Summary of CMDS Domains and Predictive Accuracy
The CMDS has an AUC of 0.73 for the need of an SBA and 0.85 for mortality, which suggests that it can be used for the purpose of identifying pregnant women who require an SBA prior to delivery and those who are at risk of mortality. The CMDS identified women who required further obstetrical evaluation and skilled care by an SBA.
The CMDS is based on 7 risk factors from the literature that require limited medical knowledge to measure (Table 1). The assessment of pregnant women using the CMDS requires few supplies, all of which are readily available at low cost: a thermometer, measuring tape, blood pressure cuff, height chart, protein and glucose urinalysis strips, and a weight scale for adults.
In this study, signs of pre-eclampsia, obstetrical history, and co-existing conditions were highly associated with the need for an SBA (Table 3). Although the domains of age, parity, fundal height, and BMI were not found to be significantly associated with the need for a SBA at delivery, these factors nonetheless represent important indicators of clinical evaluation that should be considered during routine obstetrical assessment.
Signs of pre-eclampsia was the only risk factor significantly associated with mortality (Table 4). The remaining factors were not significant, which may be attributed to the low absolute number of pregnant women who died in-hospital (n = 7). The estimate of the maternal mortality ratio of 1,189 deaths per 100,000 live births is more than double the Nigerian national ratio of 512 deaths per 100,000 live births (95%CI: 447–578).2 However, the confidence intervals overlapped, which prevented us from determining if the MMR in Benue State was significantly higher. Future studies with a larger sample size would allow for narrower confidence intervals for MMR in Benue State, as well as sub-group analyses to further examine risk factors for mortality in Benue State.

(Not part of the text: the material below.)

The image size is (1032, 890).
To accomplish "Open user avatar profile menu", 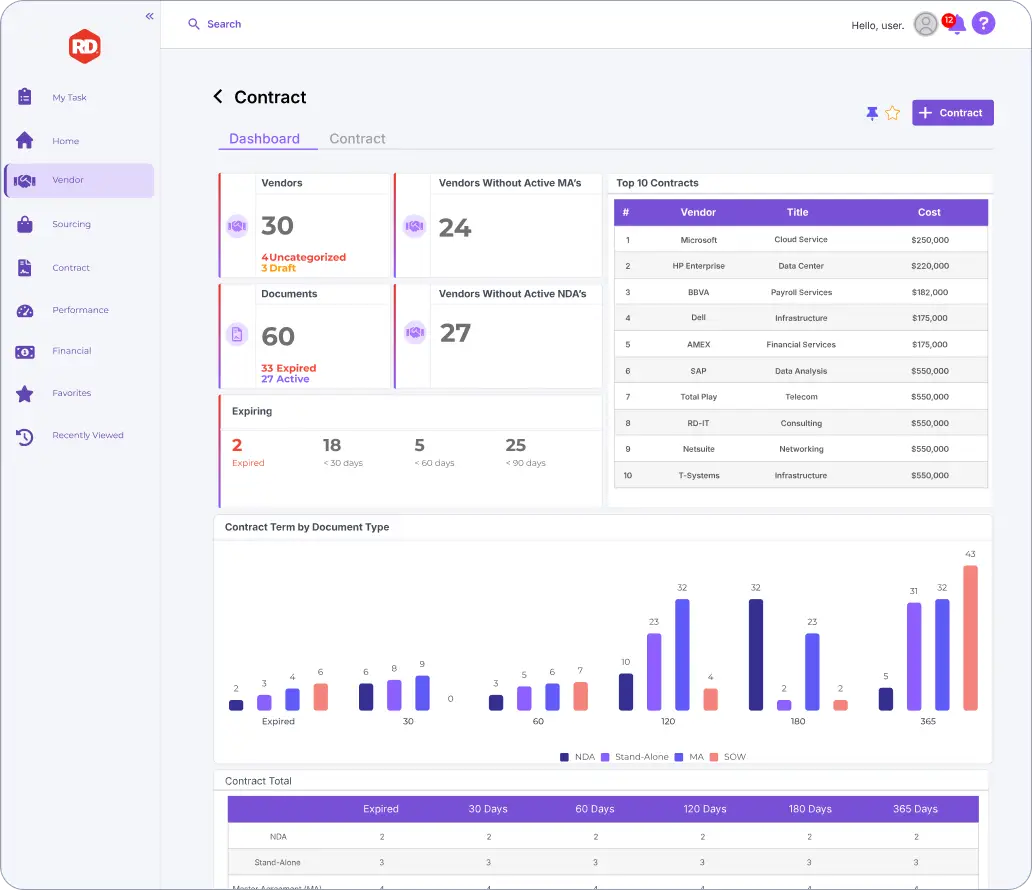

The CMDS required an interaction term to account for a positive relationship between age and parity with the need for an SBA. Older primigravida and younger multigravida women were more likely to require an SBA than was predicted by these factors alone in the CMDS. A future model of the CMDS would benefit from stratified age and parity risk indicators for these women. In addition, it is possible that the importance of BMI changes in the CMDS criteria was underestimated, as we did not measure perinatal BMI and only reported excessive 3rd trimester weight gain in the pre-eclampsia domain. BMI changes have been noted to be associated with a plethora of maternal and neonatal complications,36 thus future studies on the CMDS should utilize BMI change rather than limiting evaluation to prenatal BMI. This would provide a more accurate AUC estimate in future iterations of the CMDS.

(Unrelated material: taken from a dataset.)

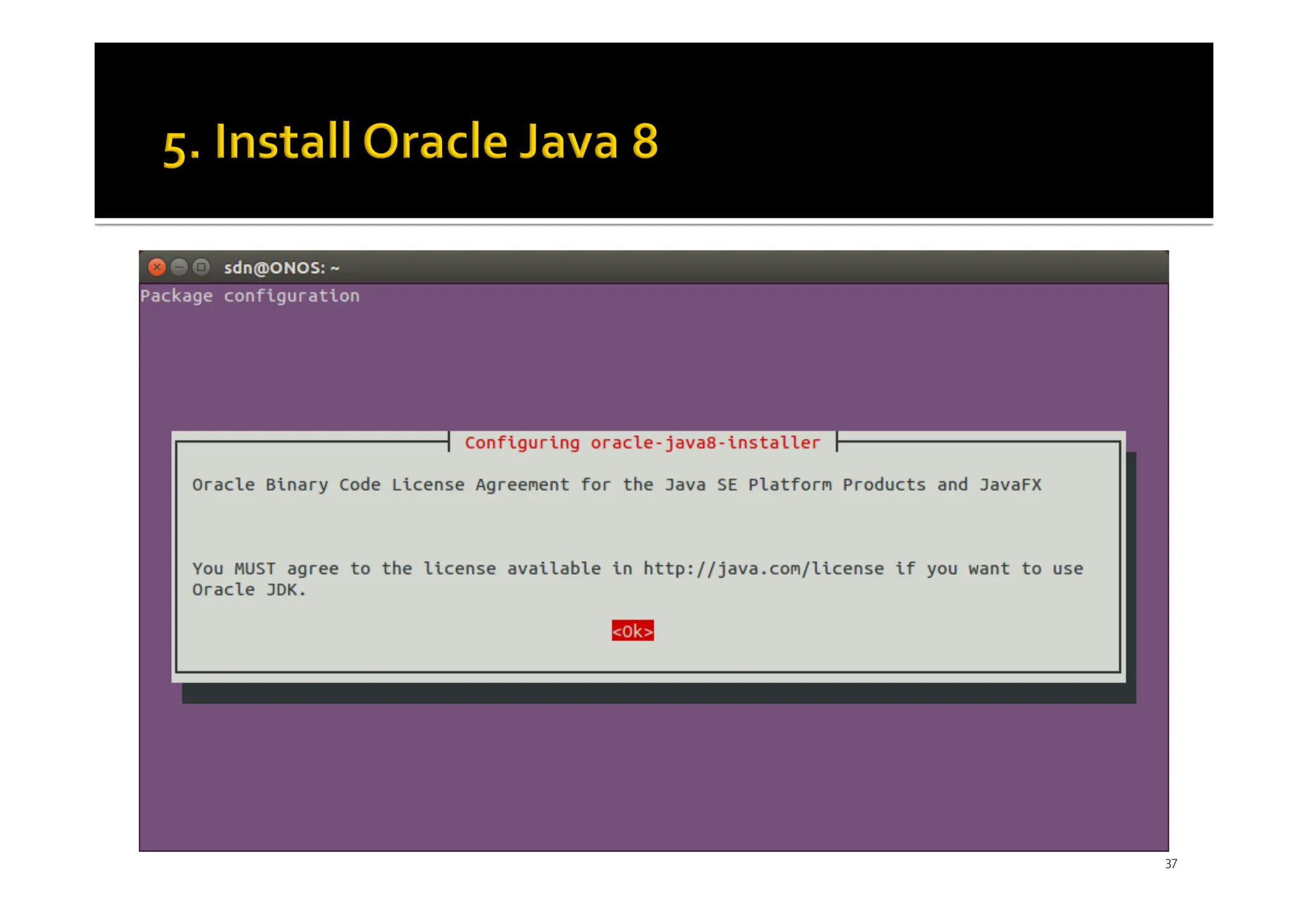This screenshot has width=1308, height=924.
Task: Click empty area of terminal title bar
Action: tap(766, 268)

This is the first study in the literature to develop a comprehensive risk analysis tool for all pregnant women at high-risk for mortality and morbidity in low-resource settings. Maternal mortality and morbidity in low-and-middle income countries is disproportionately high, but with targeted interventions such as the one presented, high-risk pregnant women may be more easily identified and encouraged to seek out an SBA in preparation for delivery. The presence of a skilled birth attendant at delivery is critical to ensure a safe, successful delivery for both mother and child. By applying the CMDS in environments where SBA-seeking behaviours are low, SBA uptake may increase which would effectively work towards reducing the high rates of maternal mortality and morbidity in Nigeria and Benue State.
There is the potential for adaptations of the CMDS to identify women at risk and promote improved care, such as by developing the CMDS into a point of care of community screening mobile application with SMS text messages directed to pregnant women who are at high risk for complications to seek an SBA. Indeed, the use of mobile health technologies is rapidly increasing in the African continent,37–38 and the transformation of a validated scoring system into a mobile application for use by healthcare workers has previously proven successful.39 Due to the widespread use of smartphones in most African countries, mobile health technologies allow the end-user to virtually access evidence-based resources, such as the CMDS presented here, anywhere and at any time. In the future, we hope to make the CMDS available as a mobile application for use by healthcare personnel in Benue State, Nigeria, as well as pilot the use of directed SMS messaging to promote SBA uptake.
The primary limitation of this study is the limited sample size used in the assessment of the CMDS. This was due to logistical and feasibility constraints, which made it unrealistic to conduct data collection for a longer period of time to obtain a larger effective sample. An additional limitation is that the CMDS was assessed using a hospital cohort of patients, who were more likely to require an SBA. Future research is required to prospectively validate the CMDS on a cohort of pregnant women within the community to determine if care is improved and skilled birth attendant utilization is increased.
The CMDS was found to hold moderate-to-good discriminative capability within a clinical setting. The major strength of the CMDS is how it is designed for use in low-resource settings by non-specialist healthcare workers. In areas where majority of obstetrical evaluations are done by non-specialists, the CMDS can be used to supplement their assessments of pregnant women during antenatal visits, thus improving care and promoting SBA uptake, ultimately working to reduce maternal morbidity and mortality. We recommend that the CMDS be validated prospectively within a community setting after improvements based on this study have been included. We propose that the CMDS eventually be incorporated into the standard clinical assessment of pregnant women done by non-specialist health workers in low-resource settings.